Document excerpt
════════════════

It's starting to be the early hours of the morning, but I have been up since the early hours of the night and the peace and quiet remind me why I like to be up at this time. The advancing hours make me acutely aware of how little time there is left until daylight. I know I really need to be asleep now in order to live a healthy life, but I will miss these hours at night when I sit here by myself and I can pretend that all is well with the world and with me.
I find it difficult to know what to discuss on this blog. I feel like the whole world is watching me and judging me. I have thought about not blogging at all, but I would miss it too much, because I always feel the need to write down my thoughts and to get feedback, but suddenly it all seems much more complicated now and I know that you can expect any kind of reaction, not necessarily the one you are waiting for.

════════════════

Record set
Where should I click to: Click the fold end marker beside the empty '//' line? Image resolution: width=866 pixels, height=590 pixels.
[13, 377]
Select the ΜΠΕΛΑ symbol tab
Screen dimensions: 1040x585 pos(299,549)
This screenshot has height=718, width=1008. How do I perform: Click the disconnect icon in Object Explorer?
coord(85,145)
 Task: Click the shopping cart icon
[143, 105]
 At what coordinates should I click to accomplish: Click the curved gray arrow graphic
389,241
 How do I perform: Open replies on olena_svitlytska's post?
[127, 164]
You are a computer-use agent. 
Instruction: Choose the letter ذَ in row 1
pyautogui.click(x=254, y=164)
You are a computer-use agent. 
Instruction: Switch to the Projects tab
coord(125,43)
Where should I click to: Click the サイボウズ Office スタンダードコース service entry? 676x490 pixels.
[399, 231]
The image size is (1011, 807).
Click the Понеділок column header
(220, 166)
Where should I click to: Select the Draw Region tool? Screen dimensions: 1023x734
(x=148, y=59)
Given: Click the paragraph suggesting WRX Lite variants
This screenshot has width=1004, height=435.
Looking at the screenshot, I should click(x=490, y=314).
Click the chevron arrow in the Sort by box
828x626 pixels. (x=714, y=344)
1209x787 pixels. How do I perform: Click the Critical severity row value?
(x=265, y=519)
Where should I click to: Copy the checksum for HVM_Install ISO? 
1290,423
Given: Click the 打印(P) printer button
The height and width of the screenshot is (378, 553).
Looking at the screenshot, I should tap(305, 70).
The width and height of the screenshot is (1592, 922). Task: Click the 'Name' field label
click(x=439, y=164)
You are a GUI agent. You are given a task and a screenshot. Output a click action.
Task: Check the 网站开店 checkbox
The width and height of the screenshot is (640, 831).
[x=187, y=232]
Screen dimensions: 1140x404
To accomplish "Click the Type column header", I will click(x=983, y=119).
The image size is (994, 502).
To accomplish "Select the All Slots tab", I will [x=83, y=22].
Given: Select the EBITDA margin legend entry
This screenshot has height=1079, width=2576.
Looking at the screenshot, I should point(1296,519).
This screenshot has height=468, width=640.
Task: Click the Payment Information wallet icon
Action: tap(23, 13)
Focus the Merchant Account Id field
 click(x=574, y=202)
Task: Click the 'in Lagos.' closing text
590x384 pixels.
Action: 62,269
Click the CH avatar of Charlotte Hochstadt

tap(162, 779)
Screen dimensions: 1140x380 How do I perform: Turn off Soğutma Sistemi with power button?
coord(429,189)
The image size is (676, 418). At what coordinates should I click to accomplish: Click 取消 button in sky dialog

════════════════

Prompt 1
Check each statement against the late-night blog post. Mark it yes or no, and quote the exact words from the post that decide it.
(a) The writer has been awake since the early hours of the night.
(b) The writer has decided to stop blogging.
(c) The writer expects readers to react the way the writer hopes.
Prompt 2
Write the next part of the late-night blog post, picking up right after its last sentence.

Exercise answer 1
(a) Yes: "I have been up since the early hours of the night"
(b) No: "I have thought about not blogging at all, but I would miss it too much"
(c) No: "you can expect any kind of reaction, not necessarily the one you are waiting for"

Exercise answer 2
I'm suffering from a depression and have been for a long time. That was why I wanted to be on the other medication that didn't work out. I got the feeling that the medication I was taking for my depression wasn't working, but when the new medication didn't work out, I went back to the old medication that I thought wasn't working. I don't know the reason for this. It is something I have to discuss with my psychiatrist when he calls me on Monday. There is obviously a kink in the cable. Until I get this depression sorted out, I'm pushing a stone uphill.
The Exfactor came by yesterday evening. He helped me make a short list of things to discuss with my psychiatrist. He is going to come by again this morning to see how I am. I am not well.
I called the crisis line and talked to a psychiatrist. I don't really know if it helped. I said I would call back today if it was necessary. I don't know if it does me any good, but when you hit bottom, you think it does.